Early prediction and longitudinal modeling of preeclampsia from multiomics. Patterns (New York, N.Y.) Maric, I., Contrepois, K., Moufarrej, M. N., Stelzer, I. A., Feyaerts, D., Han, X., Tang, A., Stanley, N., Wong, R. J., Traber, G. M., Ellenberger, M., Chang, A. L., Fallahzadeh, R., Nassar, H., Becker, M., Xenochristou, M., Espinosa, C., De Francesco, D., Ghaemi, M. S., Costello, E. K., Culos, A., Ling, X. B., Sylvester, K. G., Darmstadt, G. L., Winn, V. D., Shaw, G. M., Relman, D. A., Quake, S. R., Angst, M. S., Snyder, M. P., Stevenson, D. K., Gaudilliere, B., Aghaeepour, N. 2022; 3 (12): 100655


Preeclampsia is a complex disease of pregnancy whose physiopathology remains unclear. We developed machine-learning models for early prediction of preeclampsia (first 16weeks of pregnancy) and over gestation by analyzing six omics datasets from a longitudinal cohort of pregnant women.

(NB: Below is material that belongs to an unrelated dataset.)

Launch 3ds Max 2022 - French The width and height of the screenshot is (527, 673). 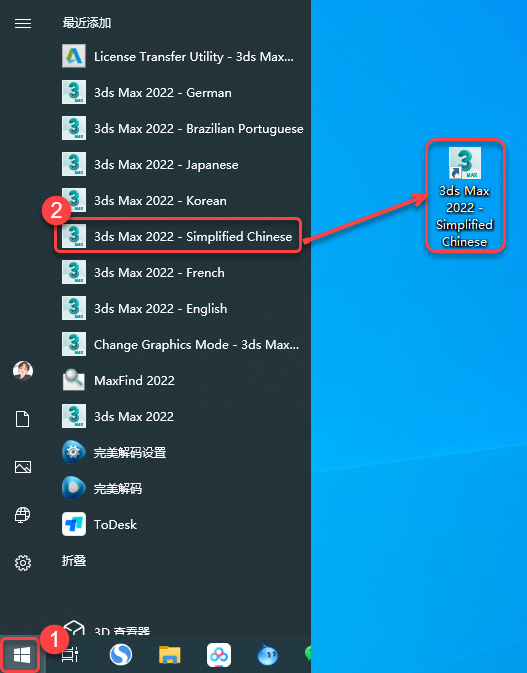point(178,272)
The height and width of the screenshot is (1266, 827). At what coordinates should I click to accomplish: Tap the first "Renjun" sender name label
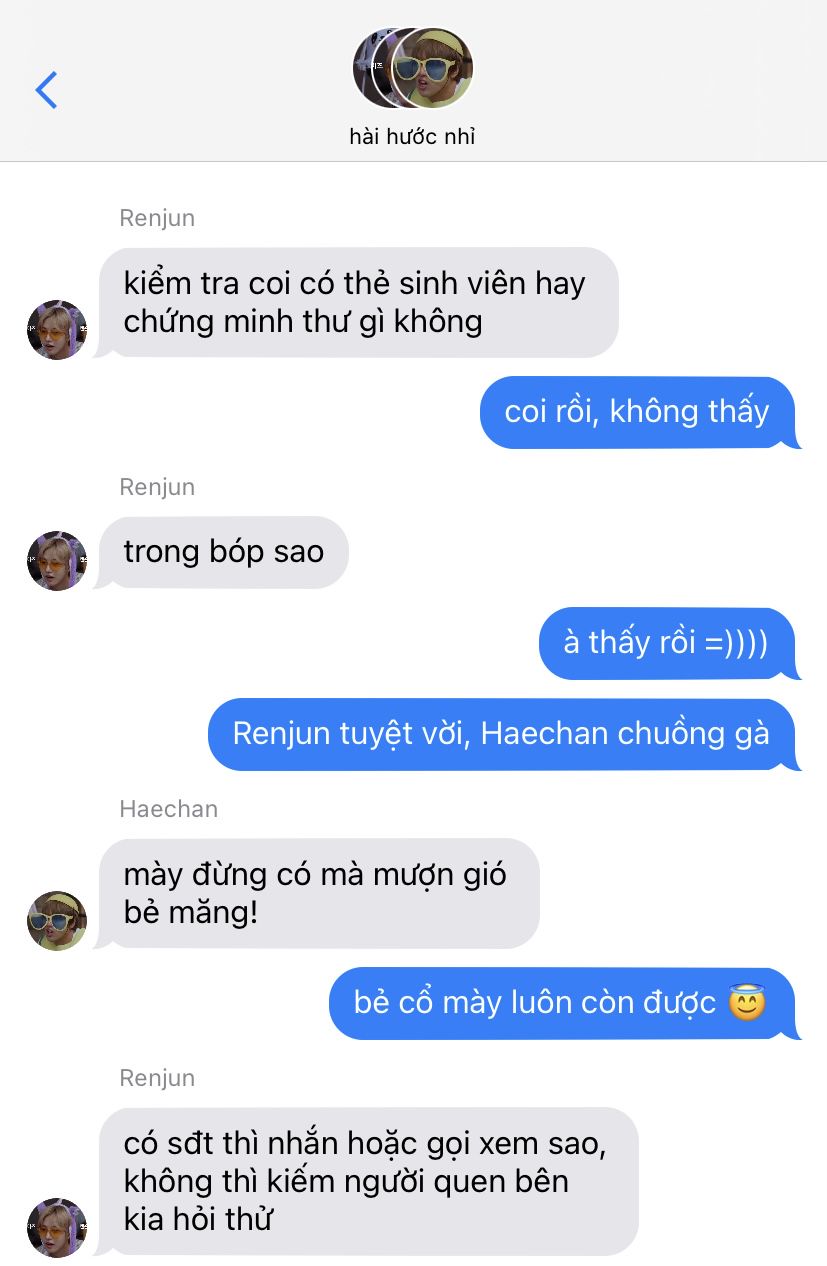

For early pregnancy, a prediction model using nine urine metabolites had the highest accuracy and was validated on an independent cohort (area under the receiver-operating characteristic curve [AUC]= 0.88, 95% confidence interval [CI] [0.76, 0.99] cross-validated; AUC= 0.83, 95% CI [0.62,1] validated). Univariate analysis demonstrated statistical significance of identified metabolites. An integrated multiomics model further improved accuracy (AUC= 0.94). Several biological pathways were identified including tryptophan, caffeine, and arachidonic acid metabolisms. Integration with immune cytometry data suggested novel associations between immune and proteomic dynamics. While further validation in a larger population is necessary, these encouraging results can serve as a basis for a simple, early diagnostic test for preeclampsia.